== Exercise brief ==
Show every line in the material below in which the string "screenshot" appears.

== Information given ==
▬▬▬▬▬▬▬▬▬▬

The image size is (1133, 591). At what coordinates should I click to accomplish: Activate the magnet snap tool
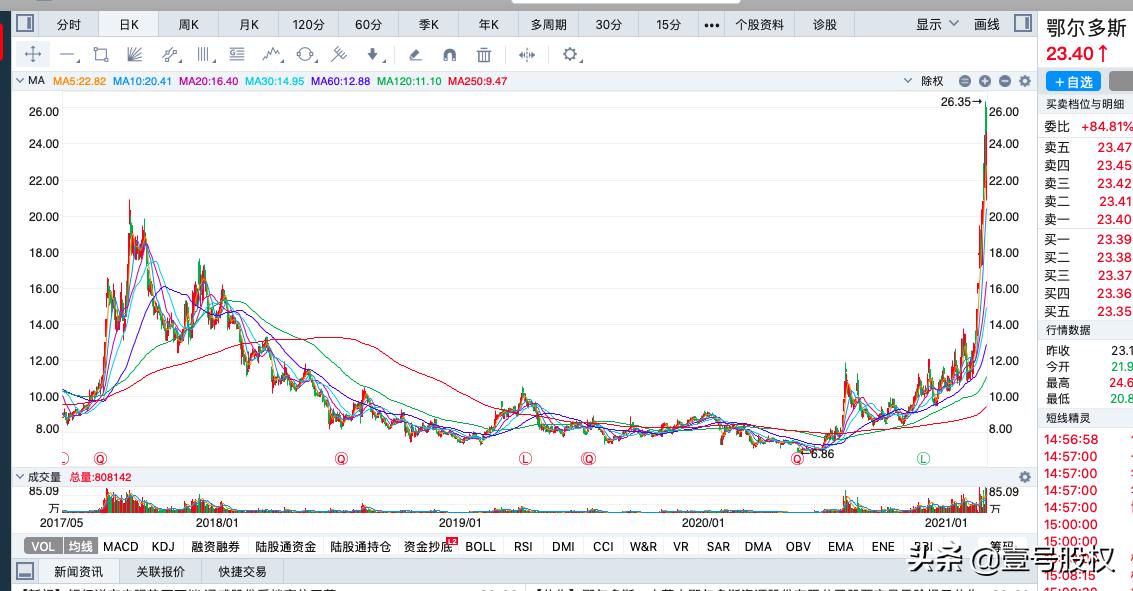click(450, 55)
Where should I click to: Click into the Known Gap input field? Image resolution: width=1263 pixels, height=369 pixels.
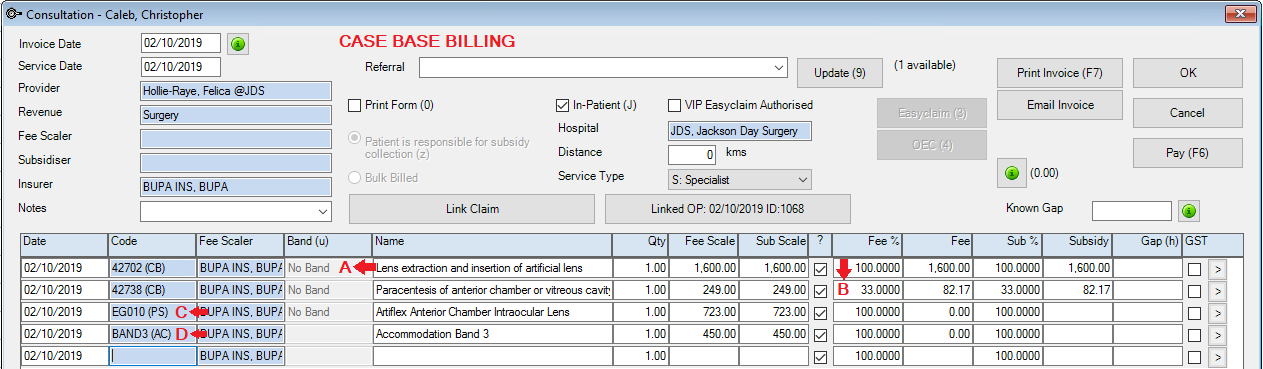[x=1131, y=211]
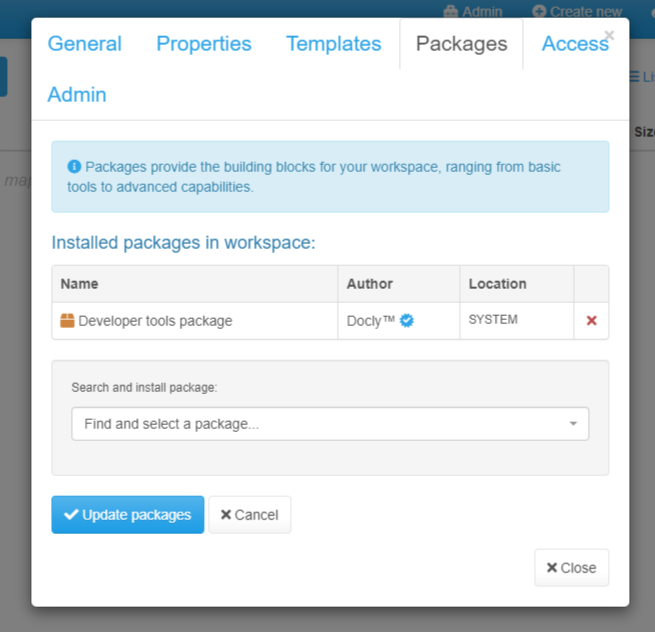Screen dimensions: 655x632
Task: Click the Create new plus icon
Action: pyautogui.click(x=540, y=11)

▬▬▬▬▬▬▬▬▬▬

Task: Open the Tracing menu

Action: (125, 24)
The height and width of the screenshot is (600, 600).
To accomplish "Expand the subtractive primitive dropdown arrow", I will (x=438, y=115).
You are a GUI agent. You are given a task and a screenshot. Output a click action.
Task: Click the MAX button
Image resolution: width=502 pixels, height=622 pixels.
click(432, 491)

▬▬▬▬▬▬▬▬▬▬

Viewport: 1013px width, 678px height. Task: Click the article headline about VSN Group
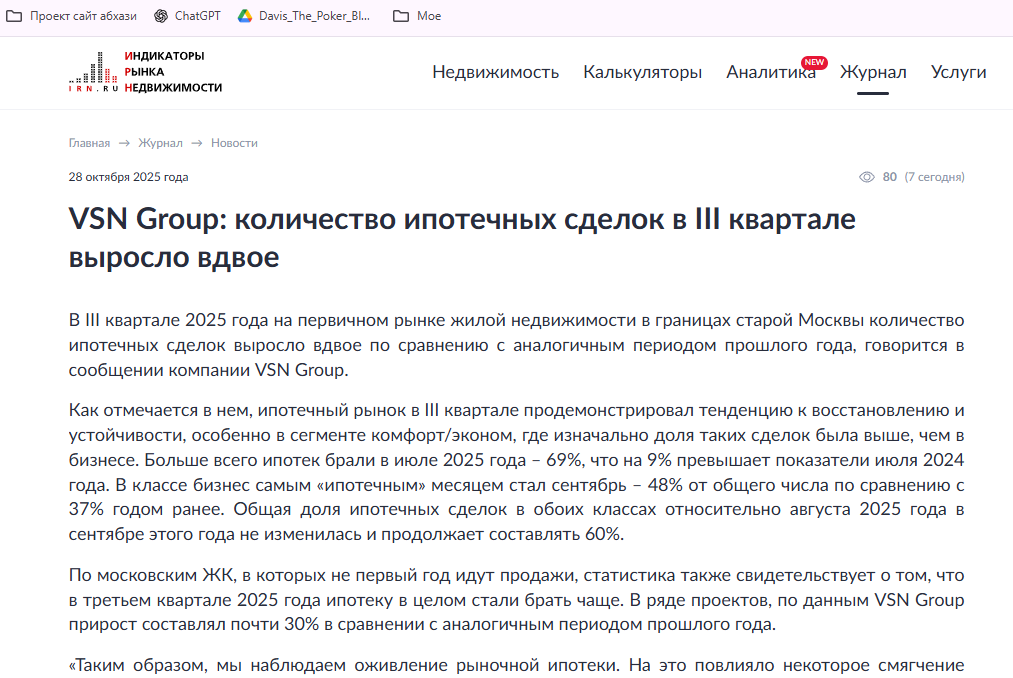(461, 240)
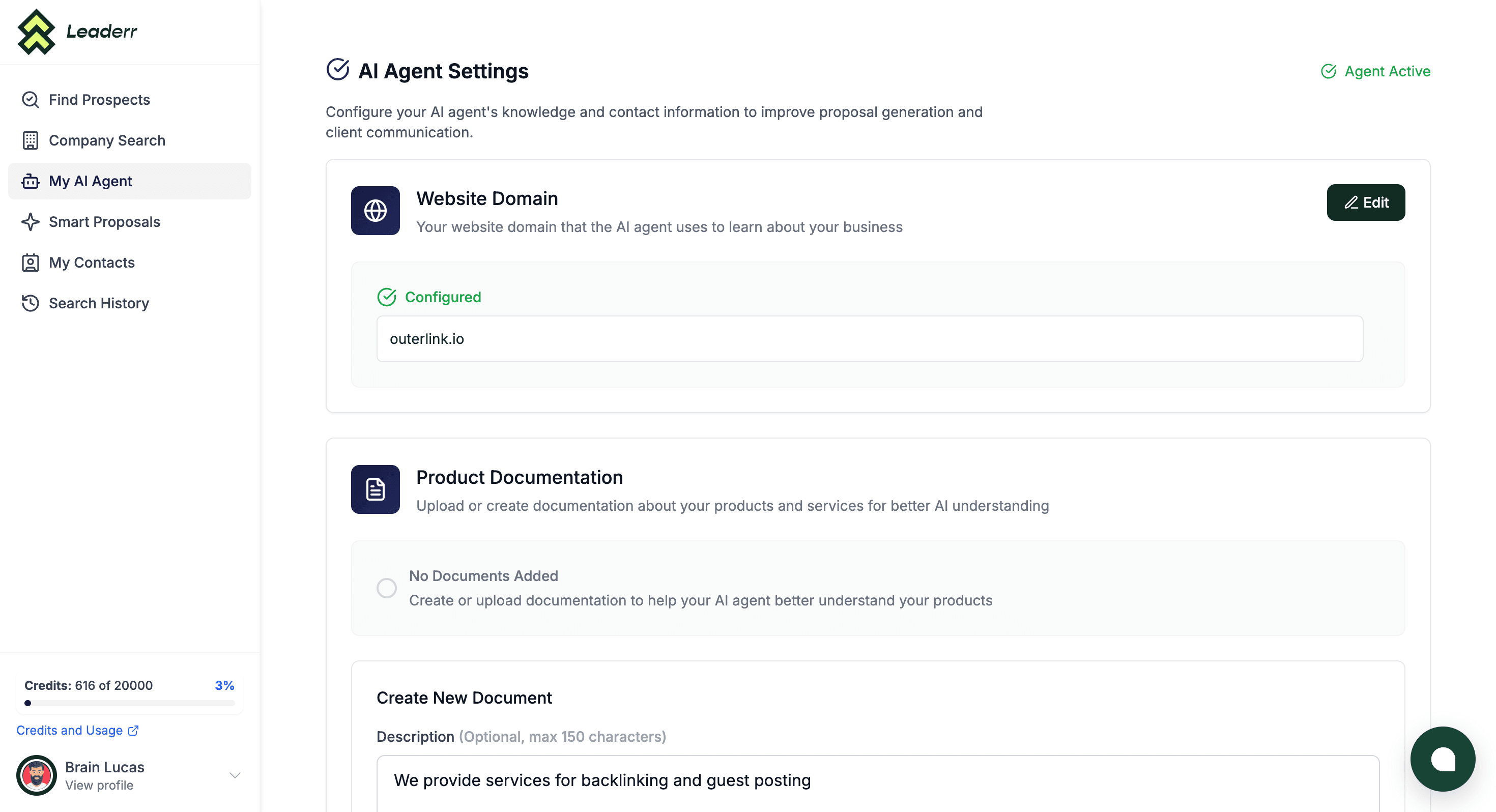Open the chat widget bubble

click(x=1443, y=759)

▬▬▬▬▬▬▬▬▬▬

== Result below ==
The height and width of the screenshot is (600, 600).
You are a GUI agent. You are given a task and a screenshot. Output a click action.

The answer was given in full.